Dibattito sulla sinistra radicale: Due sinistre, due destini?


SINISTRA RADICALE
Due sinistre, due destini?
Bipolarismo L'inesorabile pendolo che condanna i voti alternativi
ENRICO MELCHIONDA
Comincio a domandarmi se nel quadro politico-istituzionale della seconda repubblica ci sia ancora spazio per una sinistra alternativa (e addirittura per una sinistra tout-court), o almeno quale sia il suo spazio, e non solo in termini quantitativi. E' vero: le sue varie schegge raccolgono una porzione di voti di per se' non irrilevante (tra il 10 e il 20%), se messa in relazione con il formato medio del nostro sistema partitico. Ma e' anche vero che quest'area, con il frazionamento e la concorrenzialita' che la contraddistingue, sembra destinata a rimanere eternamente in una collocazione tutt'altro che comoda. A prima vista, essa sembra godere della stessa rendita di posizione e dello stesso potenziale di ricatto che la logica maggioritaria bipolare ha assegnato ai partitini di vocazione governativa. Invece vediamo, nel caso di una sinistra di alternativa, che le cose vanno esattamente al contrario. Polverizzate come sono, queste forze sono piu' ricattabili che ricattatrici.
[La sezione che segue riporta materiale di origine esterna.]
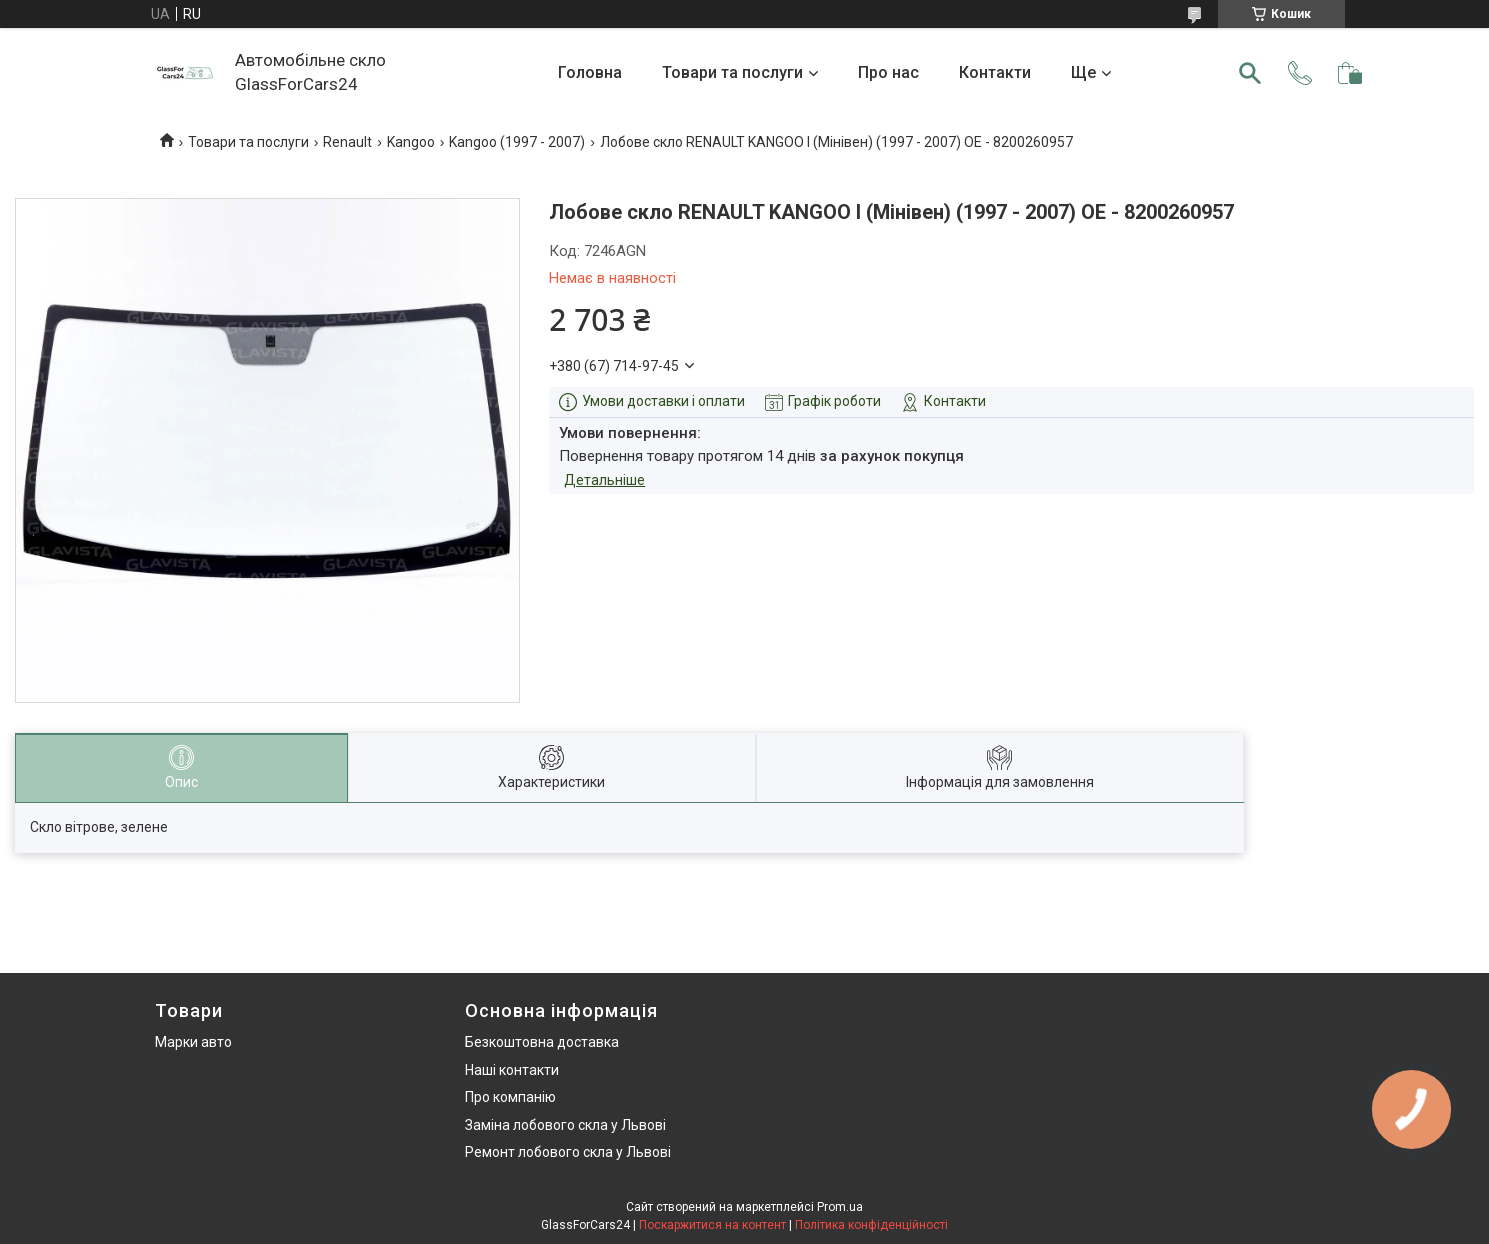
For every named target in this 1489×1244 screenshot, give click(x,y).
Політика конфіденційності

La loro posizione si rivela cioe' insostenibile, perche' le costringe ad oscillare di continuo (e senza vie di uscita), o a dividersi, tra due opzioni altrettanto insoddisfacenti: o accettare di concorrere, ma in maniera subalterna, alla competizione bipolare al fine di sconfiggere lo schieramento avversario, o chiamarsene fuori, assumendosi pero' la responsabilita' dell'eventuale (anzi probabile) sconfitta del centro-sinistra, con conseguenti ostracismi e accuse di sabotaggio. E' su queste opzioni, del resto, che la vicenda della sinistra alternativa si e' avvitata in questi anni, tra litigi e scissioni, fino a condurla alla situazione di divisione attuale. E su di esse, com'e' noto, si sono giocati in gran parte i destini del governo di centro-sinistra, la caduta di Prodi e la rivincita di Berlusconi del 2001. Cosi' come sara' su di esse che si giochera' ancora la partita delle prossime elezioni politiche, lasciando intatte in caso di vittoria tutte le irresolutezze gia' sperimentate dopo il '96. Il che vuol dire che la posizione della sinistra alternativa risulta disagevole anche per i suoi forzati partner.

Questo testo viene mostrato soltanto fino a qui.